Common anti-reptilian measures
Verification code
Manually enter the picture verification code, enter the mobile phone verification code, or click and drag the verification code.
The solution
Use the image recognition API for verification code identification, call code website API, simulated login manual assistance.
IP restrictions
Websites restrict access to IP addresses for a short time based on the frequency and number of crawls.
The solution
Build an IP proxy pool and randomly select proxies.
UA limit
Websites are restricted based on the browser identifier when accessed.
The solution
Build a UA pool, select a random UA id, and select a random wait time.
Cookie limit
Validation is performed based on the random cookie generated each time it is opened.
The solution
Build your own cookie or, if complex, use Selenium to simulate the login.
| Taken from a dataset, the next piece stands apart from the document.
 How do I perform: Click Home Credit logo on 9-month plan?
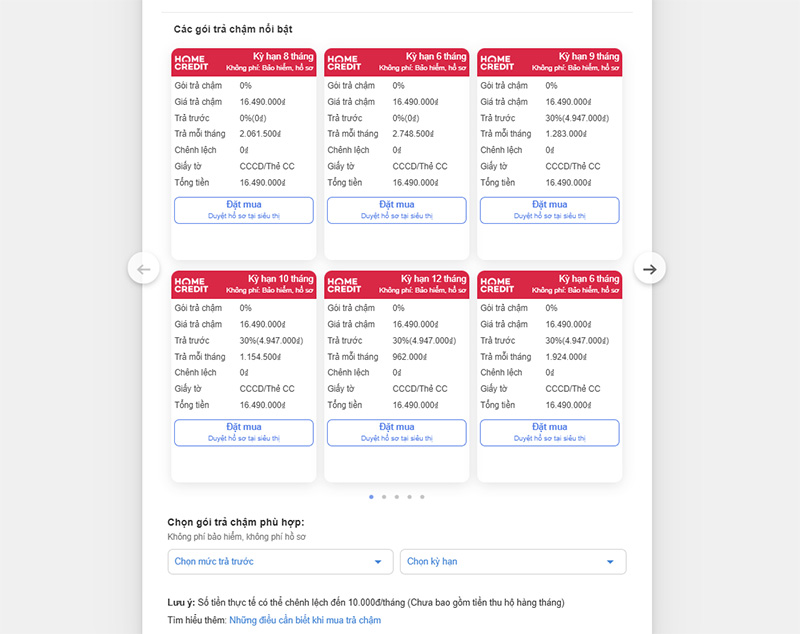coord(497,63)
Referer hotlinking prevention
Anti-link theft is mainly to verify the legitimacy of the request based on some key information carried by the client during the request process. There are many kinds of anti-link theft, such as Referer anti-link theft, timestamp anti-link theft, etc. According to the Referer judgment, the Referer anti-link theft informs the server which page the request is linked from. You can prevent crawling by limiting Referer.
The solution
The Referer field and its corresponding value are forged in the request headers.
HTML/JS/CSS confusion
HTML/JS/CSS code obfuscation, such as adding random useless code, to increase the difficulty of parsing.
The solution
Use tools to clean up and then parse.
Ajax dynamic loading
After loading the source code of the web page from its URL, the JavaScript program executes in the browser. These programs load more content and transfer it to the web page. If a crawler does not have a JS engine, or does have a JS engine but does not have a solution to handle JS returns, or does have a JS engine but has no way to make the site display the script enabled Settings.
The solution
Parse the Ajax request and grab the returned data.